Iniciado a tan temprana edad el camino de la malicia, ya no es fácil volver a sentir una sana ilusión por algo. Porque la vida parece mostrar que se saca más partido por caminar torcidamente que por andar derecho, que es más útil mentir que decir la verdad, ser un sinvergüenza que ser honrado, envidiar y desacreditar falsamente a los demás que reconocerles todo el crédito y el honor que se merecen y, en fin, conducirse sin respetar los valores que comportarse éticamente. En este discurrir tan tortuoso, al arribar al puerto de la madurez, las decepciones han sido tantas y de tal envergadura, que no es extraño recelar de casi todo.

Es entonces cuando empieza a invadirnos esa sensación “de estar de vuelta de la vida” que nos induce a desconfiar de todo lo humano. A pesar de que como dice Antonio Machado en su Juan de Mairena, hay que desconfiar de los que dicen estar de vuelta de todo porque no han ido a ninguna parte. Y es que nos estamos dejando deslizar peligrosamente por la pendiente del relativismo. Porque es más fácil dejarse ir por el tobogán de la indiferencia que armarse del valor suficiente para hacerle frente.
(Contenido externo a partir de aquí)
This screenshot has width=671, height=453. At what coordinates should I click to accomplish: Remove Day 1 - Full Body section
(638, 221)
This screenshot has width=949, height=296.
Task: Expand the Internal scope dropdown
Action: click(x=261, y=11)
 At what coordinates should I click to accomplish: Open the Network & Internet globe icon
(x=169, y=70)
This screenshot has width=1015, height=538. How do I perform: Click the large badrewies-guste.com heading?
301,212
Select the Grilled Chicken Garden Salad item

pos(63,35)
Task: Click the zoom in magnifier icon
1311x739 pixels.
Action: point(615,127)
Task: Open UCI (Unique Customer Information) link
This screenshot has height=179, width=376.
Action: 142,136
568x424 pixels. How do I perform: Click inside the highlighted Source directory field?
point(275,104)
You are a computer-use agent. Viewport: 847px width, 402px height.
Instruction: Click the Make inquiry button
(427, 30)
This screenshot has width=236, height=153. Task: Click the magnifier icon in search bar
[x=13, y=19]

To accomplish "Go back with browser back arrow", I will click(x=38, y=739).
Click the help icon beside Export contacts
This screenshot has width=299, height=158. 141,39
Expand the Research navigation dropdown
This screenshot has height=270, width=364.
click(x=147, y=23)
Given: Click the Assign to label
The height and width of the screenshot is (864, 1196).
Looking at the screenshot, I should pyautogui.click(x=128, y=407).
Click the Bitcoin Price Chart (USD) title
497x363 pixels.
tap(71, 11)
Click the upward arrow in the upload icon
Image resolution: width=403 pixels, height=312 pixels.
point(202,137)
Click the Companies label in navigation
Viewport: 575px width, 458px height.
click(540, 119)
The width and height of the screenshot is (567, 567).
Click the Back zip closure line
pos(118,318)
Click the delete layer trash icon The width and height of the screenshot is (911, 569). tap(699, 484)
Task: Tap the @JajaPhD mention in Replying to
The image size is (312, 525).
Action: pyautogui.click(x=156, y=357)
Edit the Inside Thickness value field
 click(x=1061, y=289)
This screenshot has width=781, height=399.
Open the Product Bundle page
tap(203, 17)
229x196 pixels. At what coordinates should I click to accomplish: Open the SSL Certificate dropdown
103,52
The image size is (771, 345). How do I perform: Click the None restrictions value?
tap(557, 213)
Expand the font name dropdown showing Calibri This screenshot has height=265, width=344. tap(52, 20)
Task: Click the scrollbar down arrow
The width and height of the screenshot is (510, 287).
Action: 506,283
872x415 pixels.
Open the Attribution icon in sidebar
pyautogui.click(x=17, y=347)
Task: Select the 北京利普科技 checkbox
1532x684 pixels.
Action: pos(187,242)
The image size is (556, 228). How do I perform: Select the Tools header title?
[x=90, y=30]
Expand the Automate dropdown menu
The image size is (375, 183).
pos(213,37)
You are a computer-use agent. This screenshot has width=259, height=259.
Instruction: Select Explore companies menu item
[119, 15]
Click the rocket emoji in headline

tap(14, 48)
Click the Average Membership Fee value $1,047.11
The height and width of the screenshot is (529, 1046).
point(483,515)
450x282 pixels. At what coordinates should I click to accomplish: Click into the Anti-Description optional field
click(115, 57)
Pero si es cierto que vivir acaba conduciendo al escepticismo de “Diógenes” de buscar hombres con un candil, no lo es menos que en nuestra vida anida lo que suele ser más auténtico: el amor de la familia y el tesoro de la verdadera amistad. Pero estos “antídotos” que pueden ayudarnos a contrarrestar los efectos negativos del escepticismo no los generamos de manera espontánea y por el solo hecho de nacer. Hay que cultivarlos, hay que reflexionar y construirse cada uno su escala de valores, y cuando tengamos la inmensa fortuna de poseerlos, no hay que dejar de cultivarlos convenientemente a lo largo de la vida. Abonar nuestra vida con el valor del esfuerzo, la magnanimidad, la generosidad y la franqueza puede hacer que cambie su sentido, de tal modo que nuestras vidas se acaben volviendo, como las flores del girasol, hacia el lado luminoso de nuestra existencia. Como escribió en el Profeta Gibran Khalil Gibran, “en vuestra ansia por alcanzar vuestro Yo-gigante está vuestra bondad; y esa ansia está en todos vosotros.”